Saved entries
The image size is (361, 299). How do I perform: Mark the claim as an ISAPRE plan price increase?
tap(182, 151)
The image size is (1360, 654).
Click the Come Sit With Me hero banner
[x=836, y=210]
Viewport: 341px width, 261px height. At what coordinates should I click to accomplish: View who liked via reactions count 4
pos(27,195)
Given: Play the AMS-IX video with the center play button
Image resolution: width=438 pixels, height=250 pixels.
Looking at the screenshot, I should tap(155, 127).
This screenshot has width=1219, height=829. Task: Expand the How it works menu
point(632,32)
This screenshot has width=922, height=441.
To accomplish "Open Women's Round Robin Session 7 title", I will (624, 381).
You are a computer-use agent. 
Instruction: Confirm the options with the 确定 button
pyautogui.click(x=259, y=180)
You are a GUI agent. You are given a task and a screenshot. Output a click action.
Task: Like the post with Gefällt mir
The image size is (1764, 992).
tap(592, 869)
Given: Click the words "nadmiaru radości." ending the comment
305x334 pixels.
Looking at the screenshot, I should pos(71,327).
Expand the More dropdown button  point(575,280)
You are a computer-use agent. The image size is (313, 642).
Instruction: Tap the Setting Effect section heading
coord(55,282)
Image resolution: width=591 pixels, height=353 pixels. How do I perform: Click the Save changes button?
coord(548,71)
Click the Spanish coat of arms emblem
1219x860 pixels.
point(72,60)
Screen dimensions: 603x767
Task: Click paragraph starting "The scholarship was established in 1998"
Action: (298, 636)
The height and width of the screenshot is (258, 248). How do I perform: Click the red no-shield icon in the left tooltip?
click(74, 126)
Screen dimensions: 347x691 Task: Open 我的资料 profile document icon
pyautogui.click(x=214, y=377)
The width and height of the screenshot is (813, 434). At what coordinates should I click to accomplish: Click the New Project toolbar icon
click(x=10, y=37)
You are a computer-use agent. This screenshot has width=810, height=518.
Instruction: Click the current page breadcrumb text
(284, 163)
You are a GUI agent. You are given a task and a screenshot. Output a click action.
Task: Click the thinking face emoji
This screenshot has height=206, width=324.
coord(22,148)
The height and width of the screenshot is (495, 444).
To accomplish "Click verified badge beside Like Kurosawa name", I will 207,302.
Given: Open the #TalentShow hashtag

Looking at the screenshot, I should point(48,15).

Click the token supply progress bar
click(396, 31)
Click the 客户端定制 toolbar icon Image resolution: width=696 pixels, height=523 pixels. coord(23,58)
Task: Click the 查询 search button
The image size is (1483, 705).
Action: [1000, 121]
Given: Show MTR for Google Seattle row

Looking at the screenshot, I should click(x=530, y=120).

• TASK BRIEF:
In the lines above, find the word "will" and copy every line it occurs in.

• ANSWER SECTION:
To accomplish "Open Women's Round Robin Session 7 title", I will (624, 381).
To accomplish "Click verified badge beside Like Kurosawa name", I will 207,302.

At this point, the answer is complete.